Наверху, на небольшой площадке перед оградой, провожающие задержались, чтобы проститься с Марастеллой, ободрить ее и сказать несколько напутственных слов. Солнце уже садилось, небо горело красным пламенем, и море, казалось, тоже пылало. Снизу, из селения, поднимался смутный непрестанный гул, точно отзвук далекого грома, и волны задорных голосов ударялись о серовато-белую стену кладбища, погруженного в безмолвие.

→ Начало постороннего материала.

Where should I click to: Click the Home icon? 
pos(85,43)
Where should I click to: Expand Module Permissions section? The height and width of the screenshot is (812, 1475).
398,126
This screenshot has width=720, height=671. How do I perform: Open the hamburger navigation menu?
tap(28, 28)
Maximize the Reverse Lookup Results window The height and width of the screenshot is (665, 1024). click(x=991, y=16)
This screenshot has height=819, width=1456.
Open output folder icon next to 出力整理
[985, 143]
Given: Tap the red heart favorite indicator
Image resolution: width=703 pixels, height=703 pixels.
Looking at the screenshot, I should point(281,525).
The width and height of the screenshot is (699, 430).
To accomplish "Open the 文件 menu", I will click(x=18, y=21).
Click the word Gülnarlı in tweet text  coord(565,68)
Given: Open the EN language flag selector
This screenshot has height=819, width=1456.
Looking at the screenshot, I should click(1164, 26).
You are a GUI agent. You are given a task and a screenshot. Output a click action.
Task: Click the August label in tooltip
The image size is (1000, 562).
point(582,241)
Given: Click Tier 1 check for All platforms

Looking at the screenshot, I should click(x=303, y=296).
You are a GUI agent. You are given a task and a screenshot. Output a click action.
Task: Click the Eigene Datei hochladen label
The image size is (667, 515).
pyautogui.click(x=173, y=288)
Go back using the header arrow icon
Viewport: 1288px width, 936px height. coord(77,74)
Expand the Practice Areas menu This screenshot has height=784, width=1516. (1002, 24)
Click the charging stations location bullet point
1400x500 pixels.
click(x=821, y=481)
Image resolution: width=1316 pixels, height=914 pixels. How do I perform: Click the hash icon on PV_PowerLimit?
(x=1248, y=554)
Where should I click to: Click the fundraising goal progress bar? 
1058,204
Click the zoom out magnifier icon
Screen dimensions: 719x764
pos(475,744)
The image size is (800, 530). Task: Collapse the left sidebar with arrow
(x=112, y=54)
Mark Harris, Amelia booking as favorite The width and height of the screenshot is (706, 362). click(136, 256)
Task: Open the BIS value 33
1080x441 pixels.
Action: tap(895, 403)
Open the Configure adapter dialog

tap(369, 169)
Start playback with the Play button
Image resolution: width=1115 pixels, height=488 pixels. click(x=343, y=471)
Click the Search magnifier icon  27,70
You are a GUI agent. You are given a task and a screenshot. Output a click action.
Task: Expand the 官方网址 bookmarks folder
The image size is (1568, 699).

Легкий серебристый звон маленького колокола, которым Лизи Кирико возвестил вечерню, прозвучал для провожающих сигналом к уходу. При звуке этого колокола стена кладбища показалась всем белее, чем обычно. Быть может, это произошло из-за сгустившейся темноты. Смеркалось, пора было возвращаться домой. И все стали торопливо прощаться, хором желая новобрачной счастливой жизни.
Только мать и две самые близкие подруги остались с неподвижной, как будто оглушенной Марастеллой. Облака, еще недавно пылавшие в небе, теперь потемнели и словно окутались дымом.
— Может быть, ненадолго зайдете? — спросил дон Кирико у женщин, стоявших возле калитки.
Но тетка Анто сделала ему незаметный знак, призывая его помолчать и обождать немного. Марастелла сквозь слезы заклинала мать увести ее обратно — домой, в деревню.
— Ради Господа Бога! Ради Господа Бога! — молила она.
Девушка не кричала, она говорила так тихо, таким дрожащим голосом, что сердце у несчастной матери готово было разорваться. Еще бы, ведь девочка, конечно, сильно перепугалась, потому что увидела кладбищенские кресты, среди которых уже скользили ночные тени.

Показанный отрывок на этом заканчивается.